Scissor Skills Sequence and Adapted Scissors for Students Learning Fine Motor Skills

Early this week, I wrote about fine motor skills related to writing.  We also know that our students sometimes have trouble with cutting and scissor skills.  Obviously, first, we have to teach scissor safety so that kids are not endangering themselves and others. For some students, this may mean that you stay close to them at all times when using scissors.  For others, it may mean starting with plastic safety scissors.  Still others might simply need to know what to with the scissors and they can take it form there. 

When I work with students to increase scissor skills, I use a variety of scissor types.  For example, for students who really have safety as an issue, I might use an "ultra safe" kids scissors product.  For students who can close the scissors, but might have a hard time opening then, I might use an "easy spring" scissor product because it automatically springs back into action.  Additionally, I like the scissors that allow for all four of the students fingers to go in the bottom hole and the thumb at the top so that they have somewhere to place their fingers while cutting.  And.......I cannot say enough about the combo pair with all of these innovations in one!

Teaching Scissor Skills

Once you have decided what tool to use, it is time to begin teaching the skill.  First, assess what the student already knows about cutting paper.  Some kids know to place the scissors up to the paper and some do not.

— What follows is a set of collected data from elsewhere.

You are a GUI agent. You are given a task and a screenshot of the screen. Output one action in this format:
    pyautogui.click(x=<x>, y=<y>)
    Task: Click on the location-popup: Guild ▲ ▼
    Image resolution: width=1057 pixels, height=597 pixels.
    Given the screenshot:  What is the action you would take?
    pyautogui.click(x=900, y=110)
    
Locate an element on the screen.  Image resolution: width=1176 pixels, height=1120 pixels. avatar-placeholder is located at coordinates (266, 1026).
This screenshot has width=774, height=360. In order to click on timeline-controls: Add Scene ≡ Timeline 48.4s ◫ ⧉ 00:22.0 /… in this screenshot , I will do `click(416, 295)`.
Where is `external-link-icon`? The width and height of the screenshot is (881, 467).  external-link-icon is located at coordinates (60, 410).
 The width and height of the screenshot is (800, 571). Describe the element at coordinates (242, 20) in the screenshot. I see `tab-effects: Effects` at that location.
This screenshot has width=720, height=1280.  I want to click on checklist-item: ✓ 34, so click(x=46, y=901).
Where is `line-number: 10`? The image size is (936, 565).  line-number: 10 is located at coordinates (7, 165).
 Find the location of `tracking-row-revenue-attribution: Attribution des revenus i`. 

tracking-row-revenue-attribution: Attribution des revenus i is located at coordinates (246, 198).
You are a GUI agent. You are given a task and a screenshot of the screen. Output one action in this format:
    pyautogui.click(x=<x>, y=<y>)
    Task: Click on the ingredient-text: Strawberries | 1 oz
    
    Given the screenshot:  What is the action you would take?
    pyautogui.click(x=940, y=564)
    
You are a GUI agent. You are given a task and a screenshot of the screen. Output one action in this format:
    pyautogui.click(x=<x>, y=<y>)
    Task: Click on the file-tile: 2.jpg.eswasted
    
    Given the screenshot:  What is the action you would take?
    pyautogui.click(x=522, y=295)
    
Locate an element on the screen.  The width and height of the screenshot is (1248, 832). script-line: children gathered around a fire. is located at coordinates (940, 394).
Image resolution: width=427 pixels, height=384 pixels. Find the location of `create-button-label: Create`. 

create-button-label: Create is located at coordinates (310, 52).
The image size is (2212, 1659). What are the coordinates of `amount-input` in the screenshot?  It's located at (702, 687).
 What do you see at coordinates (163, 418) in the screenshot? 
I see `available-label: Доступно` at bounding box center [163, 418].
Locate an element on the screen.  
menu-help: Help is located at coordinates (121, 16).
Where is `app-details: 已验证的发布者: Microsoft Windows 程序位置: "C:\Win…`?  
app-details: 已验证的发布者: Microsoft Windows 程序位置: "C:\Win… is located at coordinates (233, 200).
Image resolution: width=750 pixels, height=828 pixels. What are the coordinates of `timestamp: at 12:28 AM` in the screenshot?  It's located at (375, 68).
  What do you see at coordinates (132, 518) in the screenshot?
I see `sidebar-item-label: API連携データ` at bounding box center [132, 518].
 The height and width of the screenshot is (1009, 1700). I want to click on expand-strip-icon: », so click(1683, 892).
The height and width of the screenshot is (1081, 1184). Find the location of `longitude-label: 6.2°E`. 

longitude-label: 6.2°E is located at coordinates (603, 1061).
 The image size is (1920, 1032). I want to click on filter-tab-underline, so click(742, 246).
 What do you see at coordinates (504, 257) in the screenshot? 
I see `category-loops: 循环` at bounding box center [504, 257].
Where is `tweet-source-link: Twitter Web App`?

After you get your starting point, teach that skill.  For many starting out, the first step is to make small snips in paper. These can be without lines for the student to cut specifically or you could give them a visual cue of where to cut. If paper is to flimsy, try an index card for making snips in paper.

The resource called Cutting Practice and Scissor Work for Beginners provides handouts with sequenced steps for scissor work.  

Most pages contain several trials of the skill on one page.  

The resource also includes lines, curves, and shapes.

                                                     Click for More Information

The steps to cutting the square is broken down into parts.  First, the student will need to cut a straight line to "cut a square" shape. You set it up so that after they finish, they have a square.  Next, you provide them with just an L shaped line, so that after they cut the L-shaped line, they have a square. Third, you give them a square with 3 lines to cut. After they have mastered all of these, you can give them the full square to cut. For some students, this task is easier if you use card stock paper which is not as flimsy as regular copy paper. 

If you need to teach this skill, give these tips a try.  Bring lots of patience. Have fun!